Überlegt euch das gut. Man bekommt nicht automatisch eine Rolle, nur weil man Synchronsprecher ist. So ergeht es 90 % der Leute, die sich offiziell als Synchronsprecher bezeichnen können. Man hat keine sonstigen Qualifikationen und kann nur vorweisen, dass man XY in XYZ gesprochen hat.«

Überangebot an Synchronsprechern

Im weiteren Verlauf des Interviews erklärte Ootsuka, dass die Zahl der Anime pro Season seit den 2000ern stark angestiegen wäre, aber dennoch in keinem Verhältnis zu den Bewerbern stehe:

»Im Moment gibt es im Schnitt für 300 Sprecherrollen etwa 10.000 Bewerber. Deswegen bekommt man als Synchronsprecher nur schwer eine Rolle, weswegen einige wie bereits erwähnt Nebenjobs haben. Viele hielten das für ein Gerücht, aber es ist die Wahrheit. Ich selbst habe bis ich 30 Jahre alt war nebenbei als Tiefbauer gearbeitet. Und ich persönlich würde behaupten, dass das schnell war.

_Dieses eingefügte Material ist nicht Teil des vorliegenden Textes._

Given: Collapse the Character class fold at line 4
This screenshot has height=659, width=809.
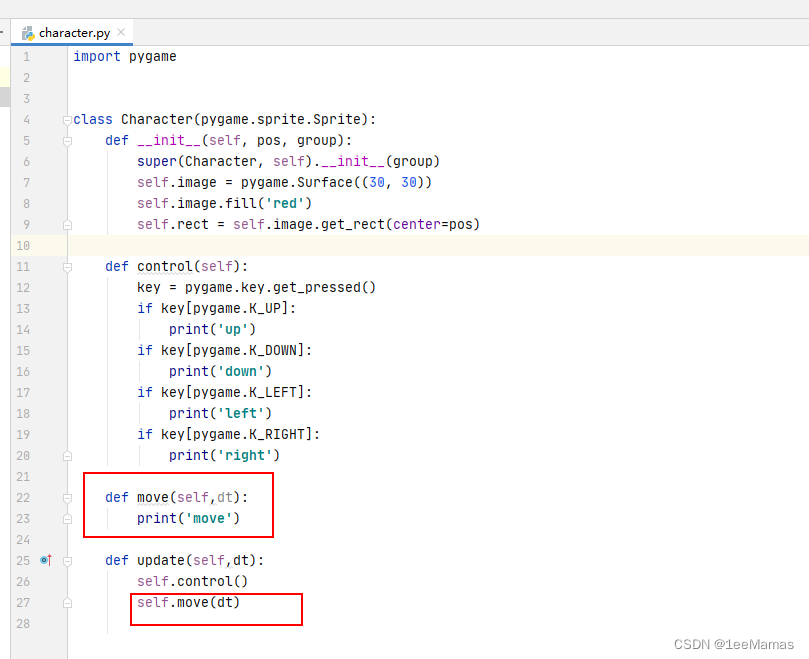Looking at the screenshot, I should point(67,120).
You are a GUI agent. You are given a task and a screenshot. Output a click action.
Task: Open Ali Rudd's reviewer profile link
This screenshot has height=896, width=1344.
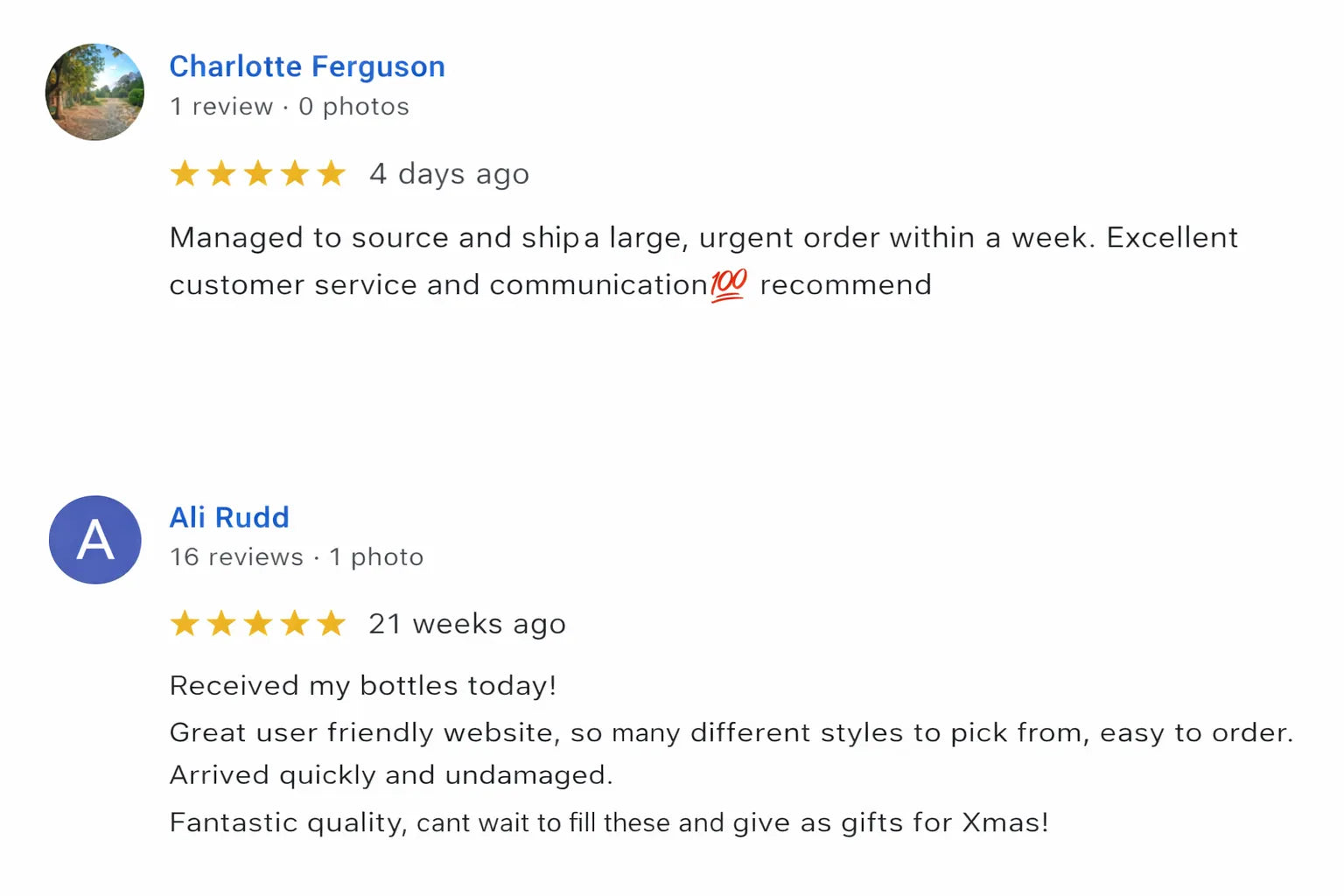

In unserem Job können wir nur auf Arbeit warten. Wir brauchen ein Video oder ein Bild und dazu ein Skript, aus dem wir vorlesen. Und wir müssen uns gegen die Konkurrenz durchsetzen. Aber selbst das können wir nicht beeinflussen und kann auch nur als ›Warten‹ bezeichnet werden. Wir sind wie Produkte, die in Regalen ausgestellt sind und darauf warten, ausgewählt zu werden.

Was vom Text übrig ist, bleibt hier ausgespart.